— Подождите! Вы еще не все знаете… Слыхали вы о гибели английского капитана Фрони? Ну, того изумительного Фрони, которого убили чекисты, ворвавшись в английское посольство?
— Мельком слышал.
— Подлейшая история! Вот был человек… Другого такого не найти!
Я вяло сказал:
— Может быть, расскажете?
— Долго… да и какие тут рассказы! Все мы долго не могли понять, как его поймали. А теперь уже не может быть никаких сомнений.
Я нетерпеливо вскрикнул:
— В чем дело?
И тотчас же почувствовал, что задаю совсем ненужный вопрос.
Не рассудком, не сердцем, а всей кожей моего тела, волосами, концами моих ногтей я в эту минуту остро понимал, что случилось с несчастным и замечательным английским капитаном Фрони, с этим героическим борцом, искренним ненавистником красных советов.
— А дело в том, что и он явно был предан тем же Варташевским. Двух мнений не может быть.
Как странно! Какая непонятная сила заключается иногда в слове! Ведь вот, я сам в эти минуты уже знал это новое чудовищное преступление моего близкого когда-то друга, а теперь самого злостного и презренного врага. Знал! Но Леонтьев произнес вслух два слова:
— Варташевский — предатель!
И внутри у меня все сразу захолодело и оборвалось. Хотелось стонать, кричать, кататься по земле, стать на четвереньки, зарычать и завыть.

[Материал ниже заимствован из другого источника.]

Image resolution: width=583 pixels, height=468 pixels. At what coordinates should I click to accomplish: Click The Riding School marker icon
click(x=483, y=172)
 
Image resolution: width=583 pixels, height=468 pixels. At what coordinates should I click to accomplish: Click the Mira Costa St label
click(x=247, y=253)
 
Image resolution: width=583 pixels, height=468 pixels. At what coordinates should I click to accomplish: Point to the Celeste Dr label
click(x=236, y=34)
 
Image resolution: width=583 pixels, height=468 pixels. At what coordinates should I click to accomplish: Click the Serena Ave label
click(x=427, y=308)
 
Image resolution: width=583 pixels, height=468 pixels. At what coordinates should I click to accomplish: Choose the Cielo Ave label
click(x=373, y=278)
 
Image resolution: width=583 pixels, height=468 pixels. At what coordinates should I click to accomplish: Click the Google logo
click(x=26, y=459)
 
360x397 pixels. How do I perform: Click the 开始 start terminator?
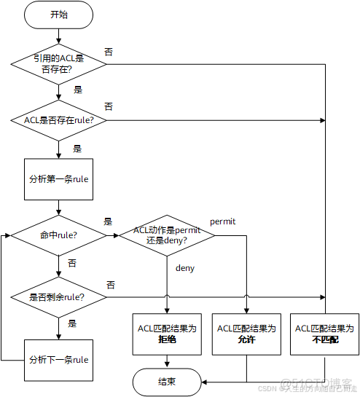tap(58, 14)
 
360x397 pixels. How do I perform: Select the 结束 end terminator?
tap(167, 381)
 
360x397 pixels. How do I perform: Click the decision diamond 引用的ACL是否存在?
tap(58, 64)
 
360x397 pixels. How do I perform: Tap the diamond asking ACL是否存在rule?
tap(58, 119)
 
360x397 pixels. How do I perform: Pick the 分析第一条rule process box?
tap(58, 178)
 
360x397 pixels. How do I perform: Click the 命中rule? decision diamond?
tap(58, 235)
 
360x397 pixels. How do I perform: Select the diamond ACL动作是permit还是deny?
tap(167, 235)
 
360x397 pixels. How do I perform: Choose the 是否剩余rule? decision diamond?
tap(58, 296)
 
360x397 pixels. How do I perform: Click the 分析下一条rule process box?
tap(58, 359)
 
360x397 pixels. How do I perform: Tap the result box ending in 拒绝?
tap(167, 334)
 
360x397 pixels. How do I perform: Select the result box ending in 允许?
tap(246, 334)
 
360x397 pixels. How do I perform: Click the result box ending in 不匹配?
tap(324, 334)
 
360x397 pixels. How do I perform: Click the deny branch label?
tap(185, 268)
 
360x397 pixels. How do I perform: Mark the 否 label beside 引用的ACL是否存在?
tap(109, 52)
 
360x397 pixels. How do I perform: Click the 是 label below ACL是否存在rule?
tap(77, 149)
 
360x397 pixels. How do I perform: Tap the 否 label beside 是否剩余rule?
tap(110, 284)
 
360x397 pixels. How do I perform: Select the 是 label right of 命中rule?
tap(108, 221)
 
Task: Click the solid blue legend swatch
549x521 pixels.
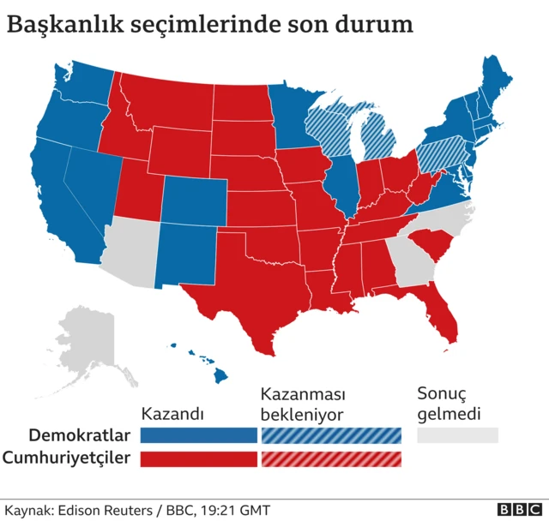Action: (199, 435)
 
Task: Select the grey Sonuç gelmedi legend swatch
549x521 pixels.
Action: (457, 435)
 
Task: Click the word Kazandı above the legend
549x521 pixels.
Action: (172, 414)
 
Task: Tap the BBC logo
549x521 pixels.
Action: (517, 509)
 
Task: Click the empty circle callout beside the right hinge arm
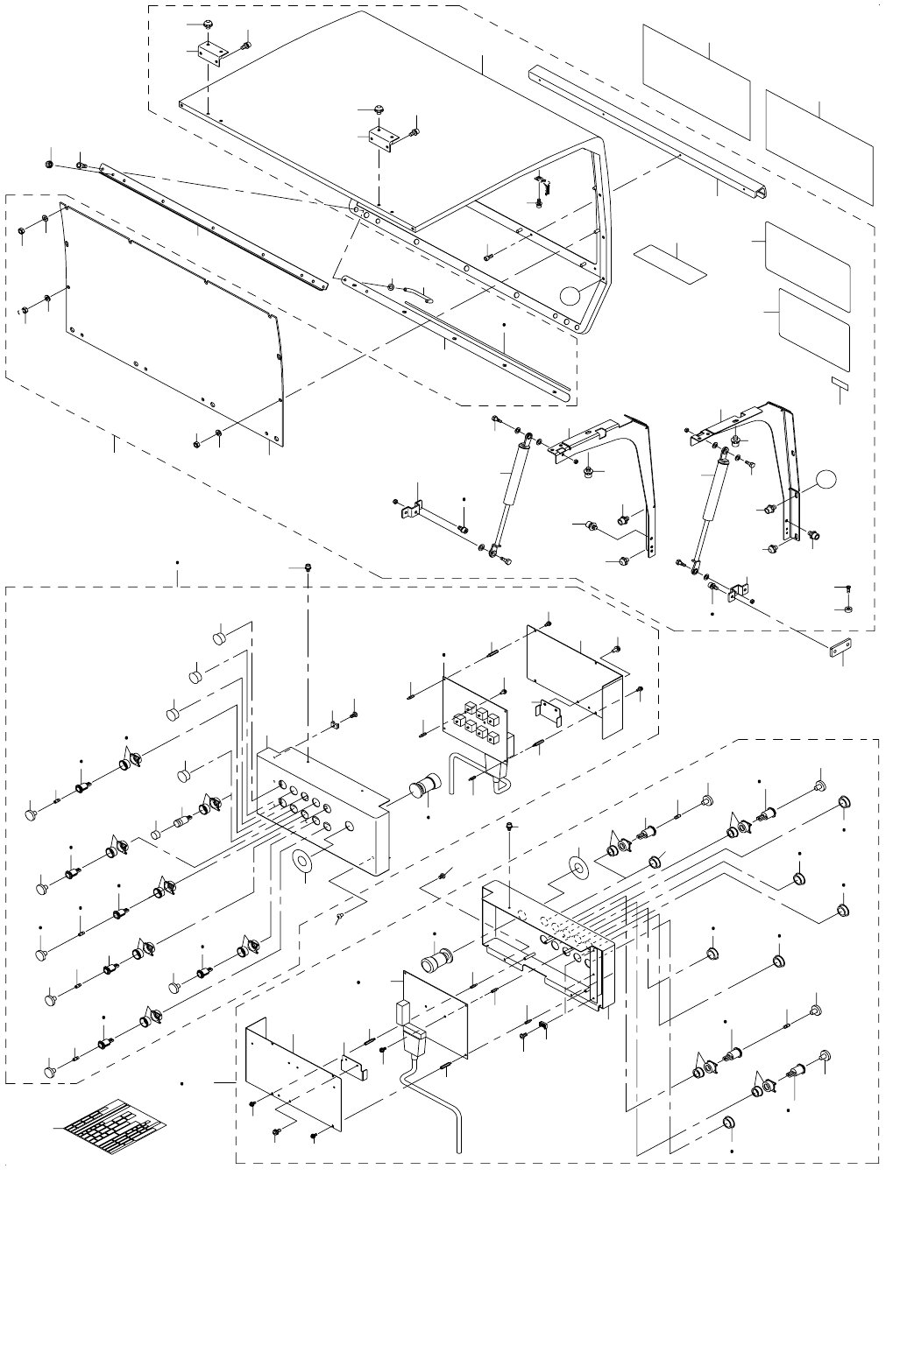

Это желание я ощущал жадно и остро, и его я помню до сих пор с совершенной отчетливостью: да, стать на четвереньки, грызть землю и выть.
И в последней беспомощности, сразу ослабевший, ощущая только железное напряжение мышц, сквозь стиснутые зубы я задал тот же самый ненужный вопрос:
— Что же делать?
Леонтьев взял меня под руку, встал со скамьи, будто приподняв меня. Мы прошли несколько шагов. Крепко сжав мой локоть, он вымолвил равнодушно, ничего не выражающим голосом:
— Прикончить!
Еще раз мы обошли маленький, круглый Пушкинский скверик. Красное здание «Пале-Рояля» медленно проплыло перед моими невидящими глазами. Когда-то я жил здесь.
Сюда однажды пришла ко мне Мария Диаман. Зачем она это сделала? До сих пор для меня это было загадкой — этот вечер с вином, эти часы ласк, эти неповторимые слова признаний, потому что слова любви никогда не повторяются, потому что для меня этот сон не повторился и теперь уже не повторится никогда.
Все обнажилось грубо, пошло, подло: она просто взвешивала и соображала — кто из нас двух полезней, я или он, Михаил Зверев или Константин Варташевский? Вот и все… Ах! Ах!
Мы простились с Леонтьевым.
Уходя, он сказал:
— Только не откладывайте! Что решено — должно быть сделано скорей.